Work to complete: Copy each line of the records that includes "agent".

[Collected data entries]
=== Begin Enclosure ===
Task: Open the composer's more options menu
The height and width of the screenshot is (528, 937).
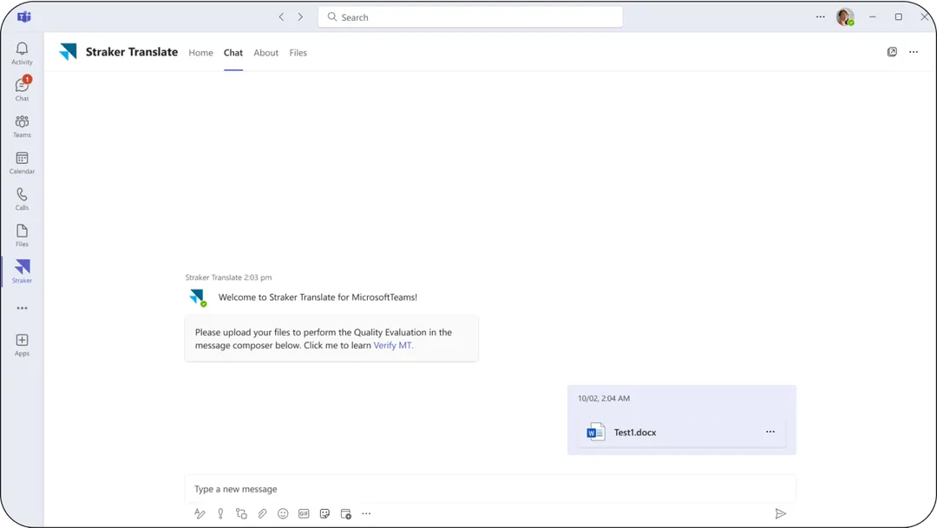Action: 366,513
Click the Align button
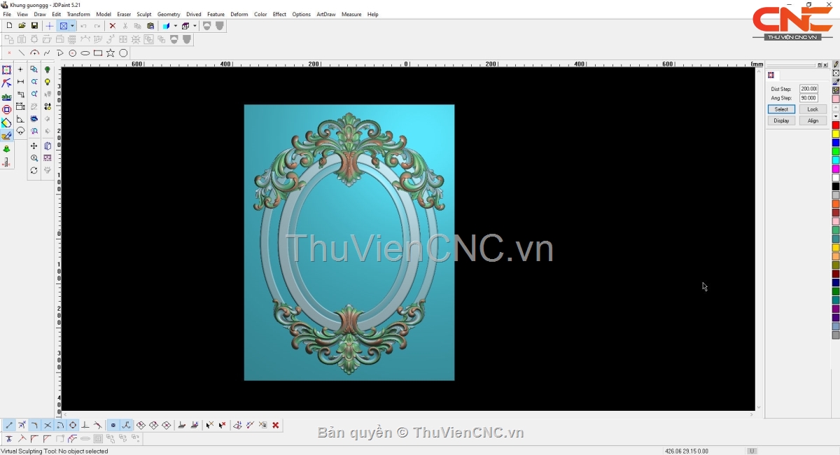Screen dimensions: 840x455 tap(813, 120)
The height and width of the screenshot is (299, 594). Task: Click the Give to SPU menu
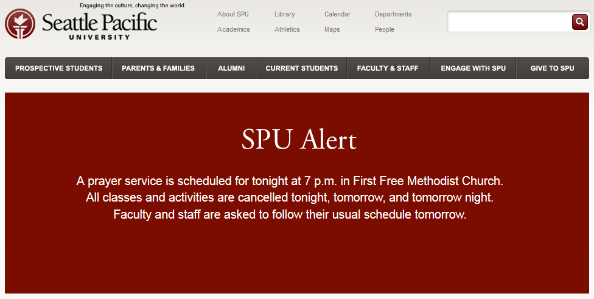coord(553,68)
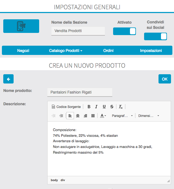Screen dimensions: 174x189
Task: Open the font Dimensione dropdown
Action: (148, 116)
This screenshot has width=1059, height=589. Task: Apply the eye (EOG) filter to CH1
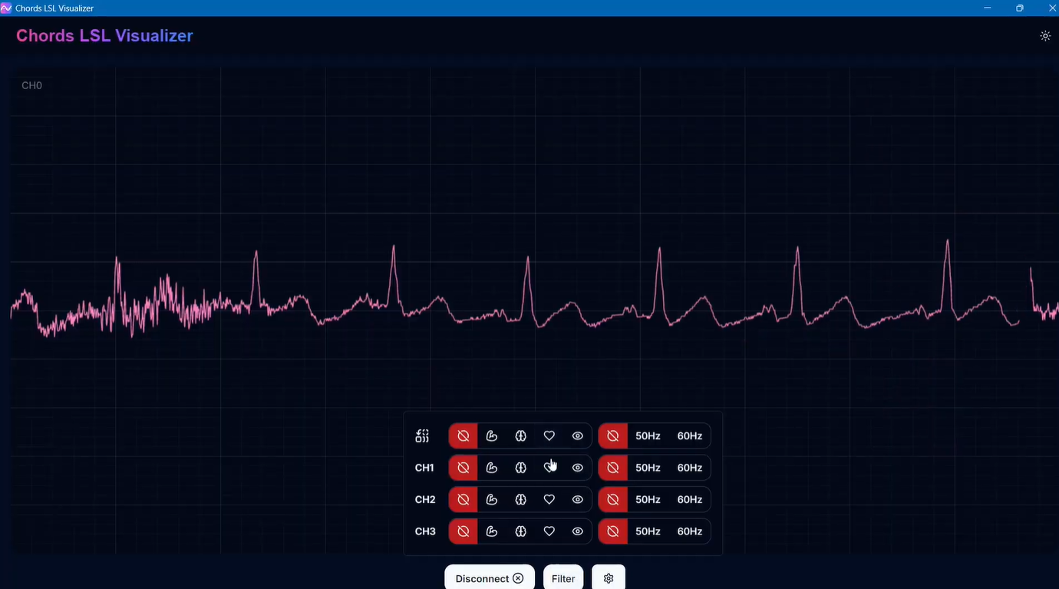578,468
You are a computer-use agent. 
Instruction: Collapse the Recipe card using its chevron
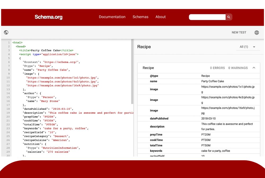(x=254, y=68)
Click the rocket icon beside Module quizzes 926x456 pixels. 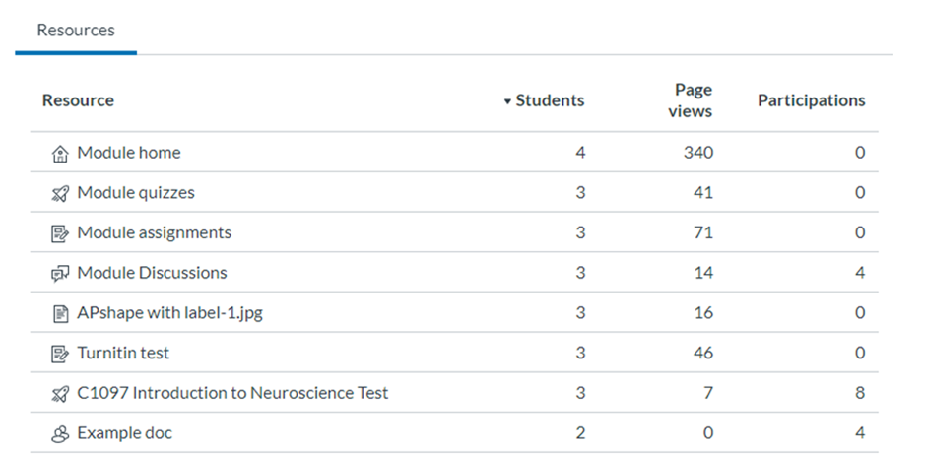[60, 194]
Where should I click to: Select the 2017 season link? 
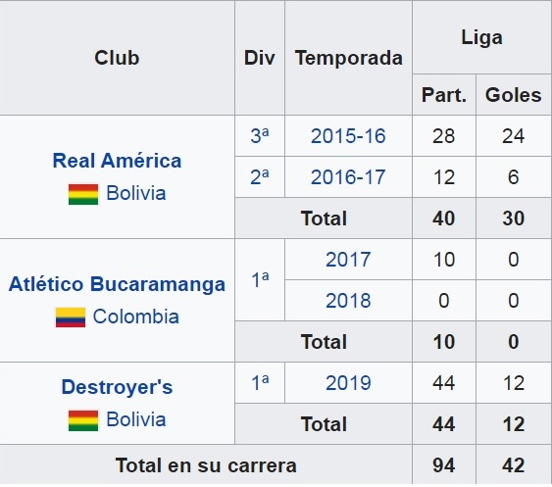click(x=348, y=260)
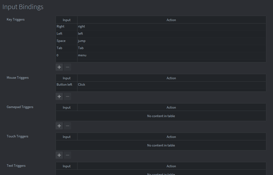273x175 pixels.
Task: Click the Input column header in Key Triggers
Action: [67, 20]
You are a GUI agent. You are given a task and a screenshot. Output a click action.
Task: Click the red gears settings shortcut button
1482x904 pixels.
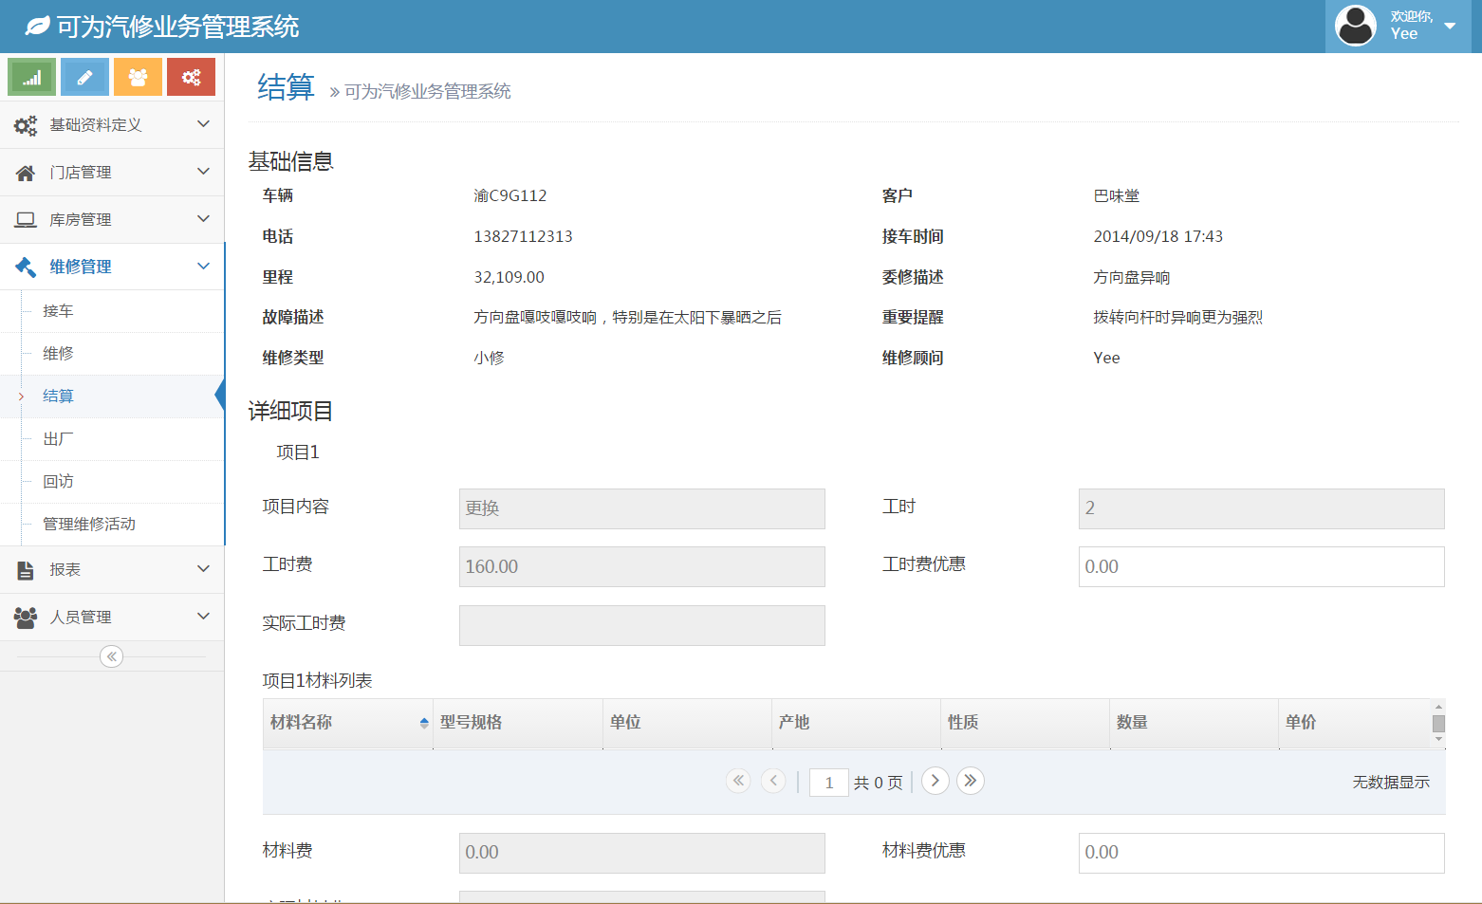click(x=191, y=77)
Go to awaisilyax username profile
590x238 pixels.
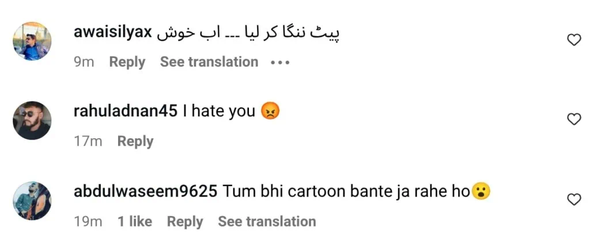[112, 33]
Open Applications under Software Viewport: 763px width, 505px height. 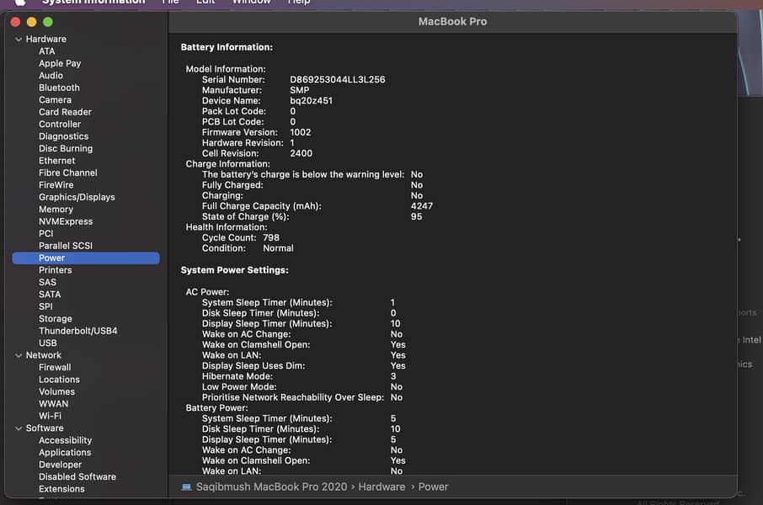[x=65, y=453]
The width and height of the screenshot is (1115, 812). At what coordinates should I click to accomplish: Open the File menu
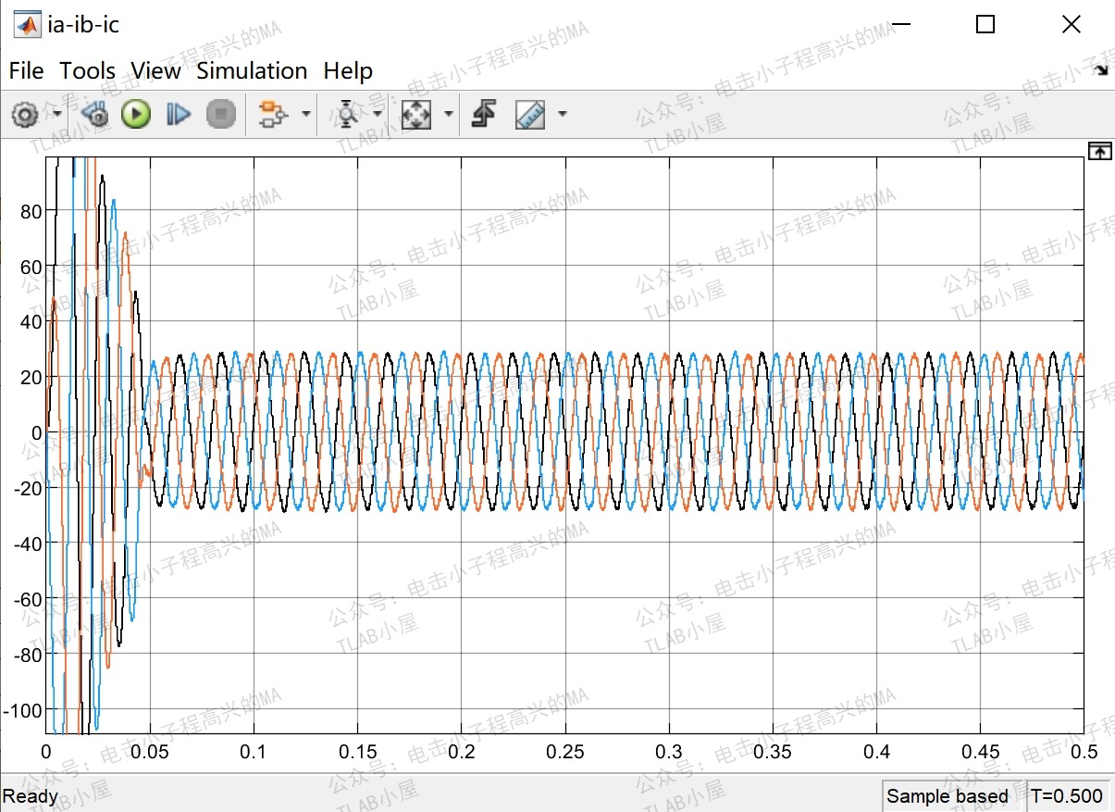coord(26,70)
=== End Enclosure ===
Result for this task:
You are a computer-use agent. 
You are a GUI agent. You are given a task and a screenshot. Output a click action.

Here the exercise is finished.